12-13-2003, 07:01 AM
Here is a link I got from this board ages ago, that has helped me:
It is for "doing your colors." Yes, it is color, and yes, the examples are all women, but this is what you will get out of it:
--The right color shirts that will bring out your eyes; believe me, women notice when a man's eyes looks beautiful
--it will make shopping easier if you know what colors look good on you. You can zero in on the colors you want, less looking and fewer mistakes.
As said before, line is very important, and difficult to see, because color and pattern are so in-your-face. If you have something that just hangs well on you, look for other things cut the same way. Don't be pulled in by a nice pattern--who cares if it looks nice on the hanger, make sure it will look nice on you!
Men have this problem less than women, but don't pick something that makes one part of your body look good, but makes another part look worse. The classic examples are leggings and tapered pants if you are at all heavy--your legs may look good, but your top only looks bigger.

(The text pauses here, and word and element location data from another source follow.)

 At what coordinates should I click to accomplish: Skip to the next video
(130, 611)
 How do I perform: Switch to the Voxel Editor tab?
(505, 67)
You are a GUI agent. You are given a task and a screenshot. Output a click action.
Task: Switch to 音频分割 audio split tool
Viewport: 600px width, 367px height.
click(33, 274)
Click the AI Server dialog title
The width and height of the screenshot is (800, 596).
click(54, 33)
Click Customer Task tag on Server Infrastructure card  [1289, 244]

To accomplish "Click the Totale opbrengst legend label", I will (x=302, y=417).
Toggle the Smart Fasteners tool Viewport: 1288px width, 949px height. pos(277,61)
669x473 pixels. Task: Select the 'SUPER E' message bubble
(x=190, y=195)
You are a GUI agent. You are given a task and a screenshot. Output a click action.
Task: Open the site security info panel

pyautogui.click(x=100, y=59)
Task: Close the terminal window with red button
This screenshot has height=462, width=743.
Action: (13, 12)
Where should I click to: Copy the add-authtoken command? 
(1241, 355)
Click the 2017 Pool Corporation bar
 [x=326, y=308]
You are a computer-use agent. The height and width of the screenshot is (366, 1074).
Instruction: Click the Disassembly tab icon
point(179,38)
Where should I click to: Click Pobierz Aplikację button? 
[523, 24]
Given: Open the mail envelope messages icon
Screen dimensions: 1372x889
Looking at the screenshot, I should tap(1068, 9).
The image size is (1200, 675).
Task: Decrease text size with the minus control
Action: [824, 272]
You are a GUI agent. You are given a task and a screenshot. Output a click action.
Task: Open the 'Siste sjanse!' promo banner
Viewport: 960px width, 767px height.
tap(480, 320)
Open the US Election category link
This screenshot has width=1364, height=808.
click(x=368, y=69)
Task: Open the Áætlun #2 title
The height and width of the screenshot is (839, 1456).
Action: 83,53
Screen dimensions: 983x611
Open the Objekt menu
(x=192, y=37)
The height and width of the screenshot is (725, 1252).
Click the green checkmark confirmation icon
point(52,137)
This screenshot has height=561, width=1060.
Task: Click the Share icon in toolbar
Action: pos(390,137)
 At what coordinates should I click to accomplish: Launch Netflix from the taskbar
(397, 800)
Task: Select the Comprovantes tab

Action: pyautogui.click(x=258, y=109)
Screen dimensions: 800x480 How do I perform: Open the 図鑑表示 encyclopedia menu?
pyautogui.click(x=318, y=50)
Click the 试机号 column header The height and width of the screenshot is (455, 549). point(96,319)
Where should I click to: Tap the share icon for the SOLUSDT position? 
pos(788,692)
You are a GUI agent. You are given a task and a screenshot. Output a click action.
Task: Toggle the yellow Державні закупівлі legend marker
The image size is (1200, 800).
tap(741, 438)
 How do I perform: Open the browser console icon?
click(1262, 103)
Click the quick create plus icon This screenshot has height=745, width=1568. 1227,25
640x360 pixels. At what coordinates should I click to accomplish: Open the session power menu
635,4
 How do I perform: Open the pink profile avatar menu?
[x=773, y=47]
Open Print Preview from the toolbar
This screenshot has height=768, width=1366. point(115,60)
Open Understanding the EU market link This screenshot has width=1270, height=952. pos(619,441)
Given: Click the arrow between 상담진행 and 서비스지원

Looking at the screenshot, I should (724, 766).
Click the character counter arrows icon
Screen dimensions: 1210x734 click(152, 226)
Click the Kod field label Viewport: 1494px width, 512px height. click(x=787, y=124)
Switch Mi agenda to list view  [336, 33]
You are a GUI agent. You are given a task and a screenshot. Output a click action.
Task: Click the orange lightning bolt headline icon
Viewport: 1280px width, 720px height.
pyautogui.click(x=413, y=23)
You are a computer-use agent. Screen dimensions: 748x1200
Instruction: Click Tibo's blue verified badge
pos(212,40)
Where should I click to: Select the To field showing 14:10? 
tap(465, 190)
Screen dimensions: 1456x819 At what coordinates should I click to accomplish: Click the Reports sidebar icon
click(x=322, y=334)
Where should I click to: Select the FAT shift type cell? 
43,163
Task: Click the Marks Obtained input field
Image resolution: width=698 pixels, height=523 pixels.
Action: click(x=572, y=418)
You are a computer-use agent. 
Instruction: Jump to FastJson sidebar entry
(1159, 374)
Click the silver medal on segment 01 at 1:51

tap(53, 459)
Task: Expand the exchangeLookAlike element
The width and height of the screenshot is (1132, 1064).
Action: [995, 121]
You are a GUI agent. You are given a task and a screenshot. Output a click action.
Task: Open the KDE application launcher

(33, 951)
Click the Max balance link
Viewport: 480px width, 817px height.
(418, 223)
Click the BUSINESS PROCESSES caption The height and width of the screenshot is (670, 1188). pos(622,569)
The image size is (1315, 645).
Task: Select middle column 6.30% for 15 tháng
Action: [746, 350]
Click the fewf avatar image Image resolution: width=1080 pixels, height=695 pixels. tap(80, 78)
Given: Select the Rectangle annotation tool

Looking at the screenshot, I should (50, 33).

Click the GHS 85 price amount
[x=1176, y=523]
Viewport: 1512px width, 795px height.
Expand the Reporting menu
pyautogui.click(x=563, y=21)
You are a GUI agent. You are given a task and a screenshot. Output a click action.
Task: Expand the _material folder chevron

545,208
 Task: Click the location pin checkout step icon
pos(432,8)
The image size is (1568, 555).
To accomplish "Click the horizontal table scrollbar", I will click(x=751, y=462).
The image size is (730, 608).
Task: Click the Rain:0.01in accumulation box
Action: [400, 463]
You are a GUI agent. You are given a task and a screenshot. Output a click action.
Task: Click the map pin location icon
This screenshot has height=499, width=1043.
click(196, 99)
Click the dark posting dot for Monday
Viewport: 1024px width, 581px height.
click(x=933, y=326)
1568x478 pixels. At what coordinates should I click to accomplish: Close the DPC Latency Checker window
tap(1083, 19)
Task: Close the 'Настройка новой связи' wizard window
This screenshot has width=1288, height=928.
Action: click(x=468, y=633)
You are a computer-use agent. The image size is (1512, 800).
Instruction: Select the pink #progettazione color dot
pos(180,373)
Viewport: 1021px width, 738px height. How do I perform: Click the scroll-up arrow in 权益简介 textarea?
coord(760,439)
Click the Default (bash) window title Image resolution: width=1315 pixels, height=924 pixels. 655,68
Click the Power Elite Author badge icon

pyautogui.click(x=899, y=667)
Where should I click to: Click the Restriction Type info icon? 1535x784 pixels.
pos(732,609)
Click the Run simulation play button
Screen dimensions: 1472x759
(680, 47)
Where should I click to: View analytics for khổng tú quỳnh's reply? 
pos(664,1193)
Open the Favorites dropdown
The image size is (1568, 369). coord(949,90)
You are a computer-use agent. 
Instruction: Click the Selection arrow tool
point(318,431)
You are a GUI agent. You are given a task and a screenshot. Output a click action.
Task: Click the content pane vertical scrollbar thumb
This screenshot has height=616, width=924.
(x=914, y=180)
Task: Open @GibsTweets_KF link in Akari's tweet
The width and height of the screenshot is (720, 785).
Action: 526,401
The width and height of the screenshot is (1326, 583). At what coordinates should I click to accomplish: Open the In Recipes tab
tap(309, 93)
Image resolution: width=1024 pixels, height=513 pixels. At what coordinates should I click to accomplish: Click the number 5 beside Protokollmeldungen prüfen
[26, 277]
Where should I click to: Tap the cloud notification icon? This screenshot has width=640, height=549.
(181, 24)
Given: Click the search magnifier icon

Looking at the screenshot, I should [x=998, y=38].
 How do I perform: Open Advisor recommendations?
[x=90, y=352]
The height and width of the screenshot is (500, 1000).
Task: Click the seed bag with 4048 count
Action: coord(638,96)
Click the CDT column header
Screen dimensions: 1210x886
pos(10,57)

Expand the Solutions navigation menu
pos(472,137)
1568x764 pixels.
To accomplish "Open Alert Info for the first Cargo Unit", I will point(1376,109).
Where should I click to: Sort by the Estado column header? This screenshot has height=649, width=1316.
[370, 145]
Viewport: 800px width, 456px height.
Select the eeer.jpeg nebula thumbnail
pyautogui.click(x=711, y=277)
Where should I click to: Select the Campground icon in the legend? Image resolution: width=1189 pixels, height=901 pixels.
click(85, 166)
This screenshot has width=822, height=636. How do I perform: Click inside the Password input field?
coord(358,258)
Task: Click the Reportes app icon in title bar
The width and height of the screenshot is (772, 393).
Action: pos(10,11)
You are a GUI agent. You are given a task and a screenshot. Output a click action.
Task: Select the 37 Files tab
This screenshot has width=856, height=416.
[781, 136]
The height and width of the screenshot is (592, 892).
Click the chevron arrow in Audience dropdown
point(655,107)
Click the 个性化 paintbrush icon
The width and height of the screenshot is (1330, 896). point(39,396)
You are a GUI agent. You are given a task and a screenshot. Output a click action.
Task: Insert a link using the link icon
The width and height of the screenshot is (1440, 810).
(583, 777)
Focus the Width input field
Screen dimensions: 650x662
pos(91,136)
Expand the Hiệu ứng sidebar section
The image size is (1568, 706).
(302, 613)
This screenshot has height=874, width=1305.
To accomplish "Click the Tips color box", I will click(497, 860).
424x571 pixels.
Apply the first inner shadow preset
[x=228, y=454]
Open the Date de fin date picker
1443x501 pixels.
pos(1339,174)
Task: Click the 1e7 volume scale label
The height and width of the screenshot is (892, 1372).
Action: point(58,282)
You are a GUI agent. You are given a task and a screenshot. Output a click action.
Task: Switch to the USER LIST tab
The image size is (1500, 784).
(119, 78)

For your hips, for example, go for a pant with a line that hangs straight down, and no pleats at the waist. You want to look at the line for the entire body, not just ankles-to-waist, and the straight line look makes the body line look long and lean. If you want to look taller or longer-legged, make sure your pants go to about an inch from the floor.
To emphasize the shoulders (my guess for what a muscular guy wants), the best neckline is probably boat-neck--there are a lot of sweaters cut this way. V-necks slenderize instead, because they continue the vertical and draw the eye to the face. You want the eye to get to the shoulders and stop. Patterns only at the top of the shirt or sweater also help.
Once you know a few things that make you look good, shopping gets much easier! It is worth it--people pick up on your self-respect, and that is the most attractive thing about trying to look decent.
12-13-2003, 02:19 PM
Consider buying used clothes (once you know what works for you). There's Goodwill, but in any decent sized city there will be a used clothing store that is the next level up. They might reference "consignment" or something in their description.
I buy most of my clothes in these places, and get Ralph Lauren, Alexandar Julian and other quality shirts for about 15-25% of retail. And these places only sell clothes in good condition.
And don't be afraid to ask any nearby woman if certain pieces of clothing go together or are the right look for you. A male, shopping for clothes alone and asking for help, is just like . . . catnip to cats. They really want to help you, whether it's the salesgirl or a grandma.